Visionary Cartoonist Yokoyama Yuichi is Back with PLAZA, a Maniacal Manga Extravaganza!

Bigger, bolder, and louder than ever before, neo-manga artist Yokoyama Yuichi is back with PLAZA! Inspired by Carnaval in Brazil, PLAZA offers a maniacal extravaganza of marching, dancing, leaping, firing, cheering, smashing, and exploding over the course of 225 eye-and-eardrum-confounding pages. Originally published in Japan in 2019, this oversize English edition of PLAZA brings to full, hyper-animated life the spectacular graphic art of this genre-defying work of avant-garde comics.

Yokoyama Yuichi is Japan’s leading creator of avant-garde comics. Born in 1967, he studied painting in art school, then turned to manga in the late 1990s. Characterized by modernist abstraction, sparse dialogue, oversize sound effects, obsessive movement and speed, and a wry sense of humor, Yokoyama’s “neo-manga” cross the boundary between art and comics. Among his many books are New Engineering (2004), Travel (2006), Garden (2007), Outdoors (2009), Baby Boom (2009), World Map Room (2013), Iceland (2016), and Plaza (2019). His works have been extensively translated, and have featured in museum exhibitions in Japan and around the world. He has been nominated for an Eisner award, and is a two-time LA Times Book Prize finalist.

This English-language edition of PLAZA, translated by noted manga scholar Ryan Holmberg, also includes the most extended and informative interview with the artist to date.

PLAZA will be available internationally through Diamond Comics, Diamond UK, and Diamond Book Distribution.

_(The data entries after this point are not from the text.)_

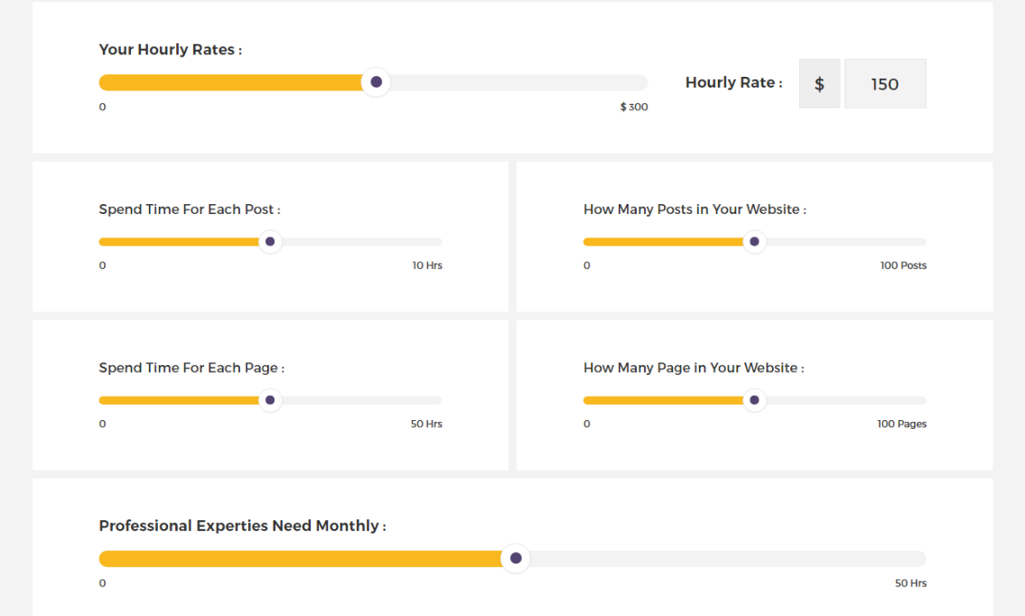Click the 100 Pages label
Screen dimensions: 1025x616
point(903,423)
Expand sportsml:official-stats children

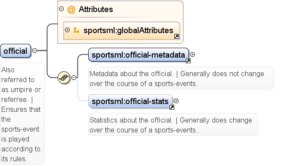176,101
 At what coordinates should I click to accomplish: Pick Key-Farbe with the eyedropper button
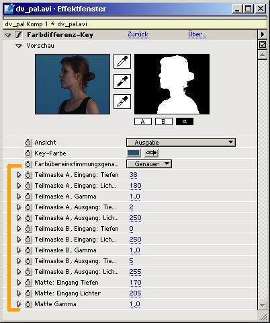click(x=151, y=153)
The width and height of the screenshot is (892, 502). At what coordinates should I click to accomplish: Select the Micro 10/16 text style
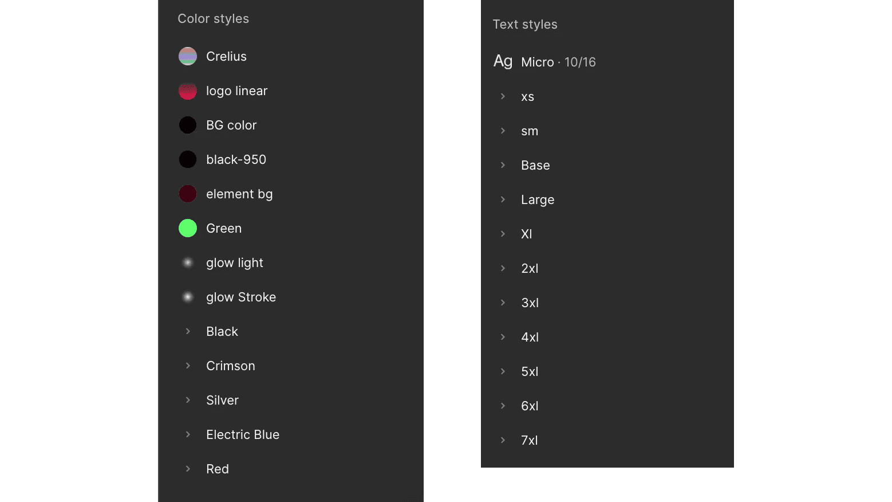point(558,62)
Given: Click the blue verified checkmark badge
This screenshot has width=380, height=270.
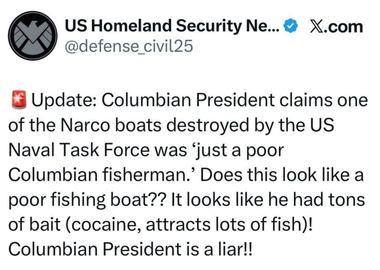Looking at the screenshot, I should (x=290, y=26).
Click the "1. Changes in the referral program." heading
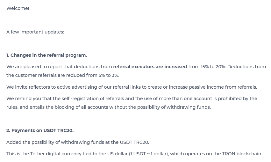Screen dimensions: 271x162 pos(46,55)
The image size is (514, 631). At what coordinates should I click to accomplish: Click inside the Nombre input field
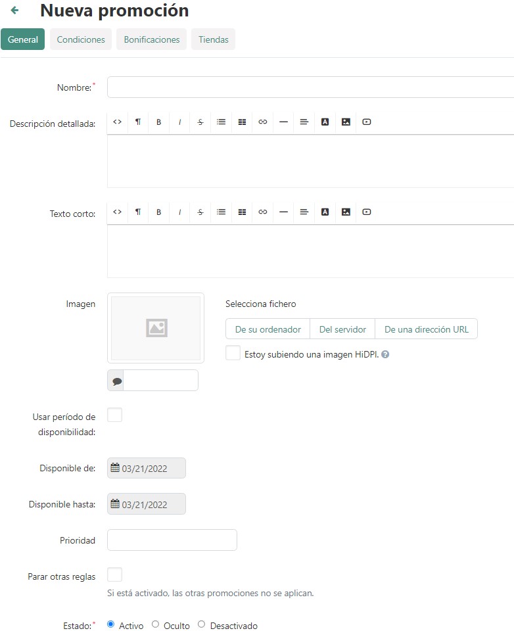click(x=310, y=87)
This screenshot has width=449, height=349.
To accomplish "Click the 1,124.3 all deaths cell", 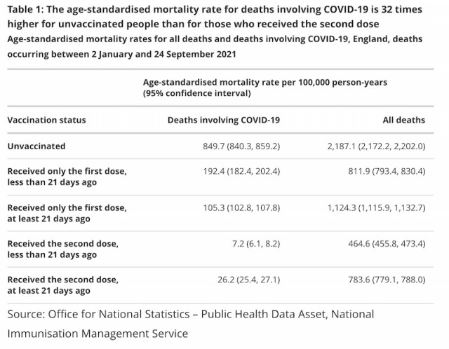I will [376, 207].
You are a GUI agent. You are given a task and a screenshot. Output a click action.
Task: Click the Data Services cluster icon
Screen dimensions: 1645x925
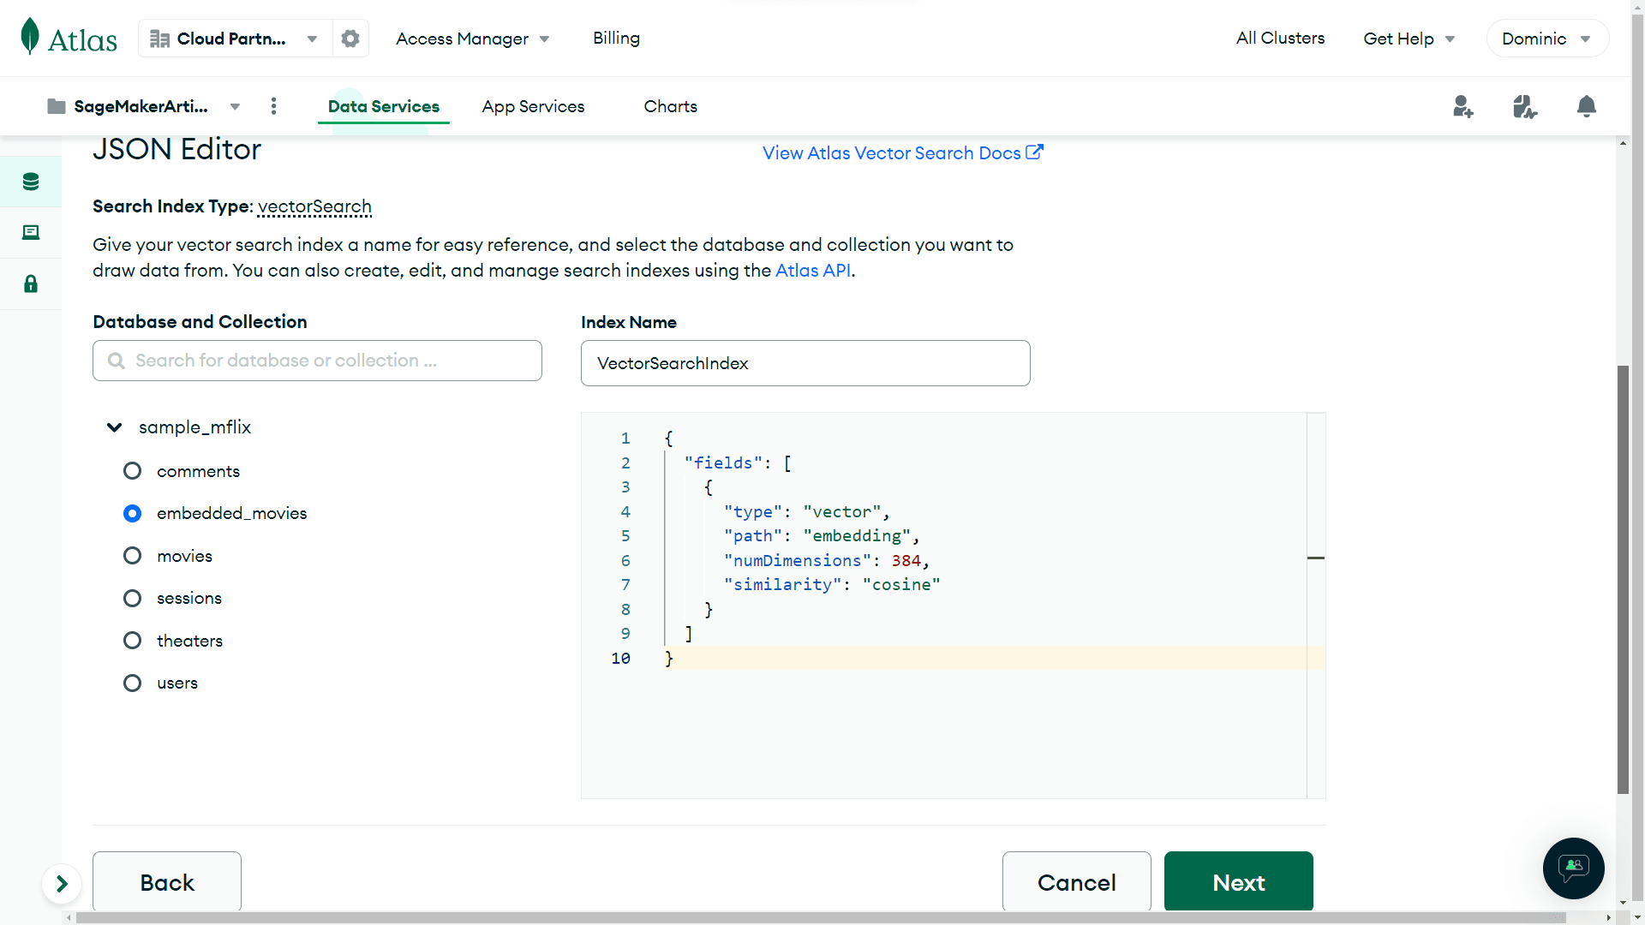pyautogui.click(x=31, y=182)
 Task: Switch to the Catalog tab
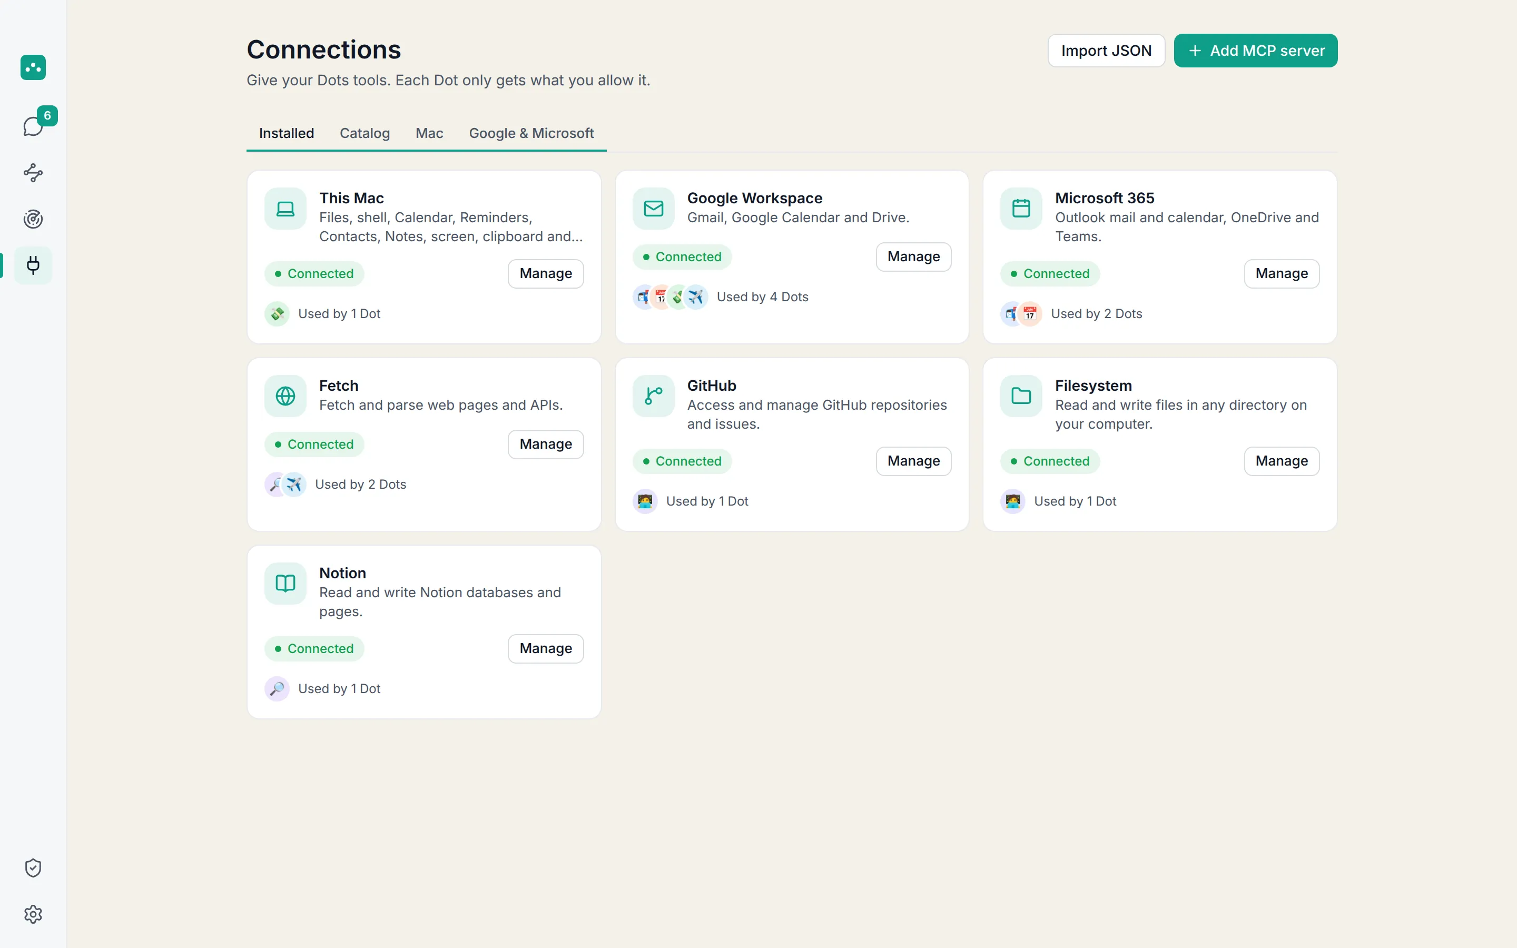point(365,133)
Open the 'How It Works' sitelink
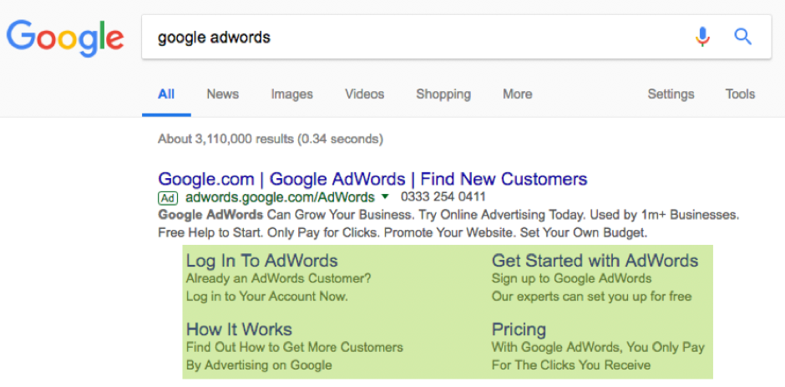 [239, 329]
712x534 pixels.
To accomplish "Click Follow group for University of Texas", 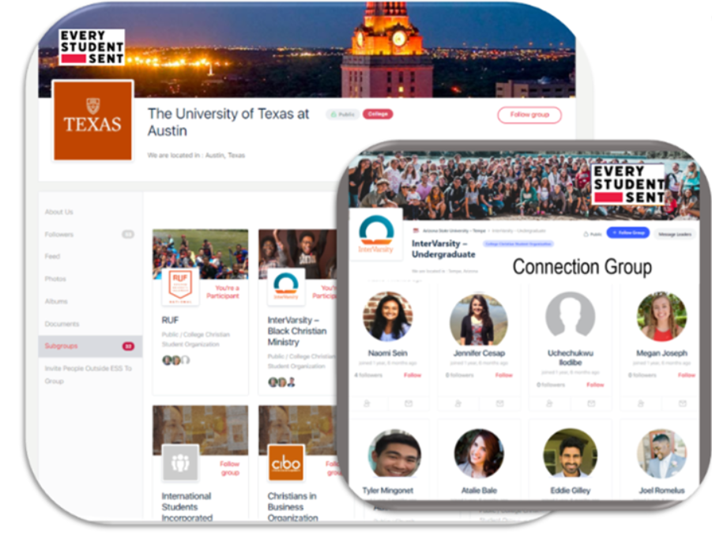I will click(529, 115).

Art and literature historians of the future will be flabbergasted that Yokoyama Yuichi existed in our time. He is a visionary on the level of William Blake. PLAZA is a parade of invention, set to the beat of turning pages.

— Dash Shaw (Cryptozoo, Discipline)

 

PLAZA is the purest expression yet of Yokoyama’s unmatched style. A circus for the eyes, this book is a magic trick disguised as a graphic novel, one that reminds us of the medium’s limitless power.

— Matt Seneca, cartoonist/comics critic

 

A dazzling sensory barrage of speeding lines and swoops! Witness the torrent of joyous spectacle, the inner workings of a cosmic parade machine!

— Lale Westvind, (Grand Electric Thought Power Mother, Grip)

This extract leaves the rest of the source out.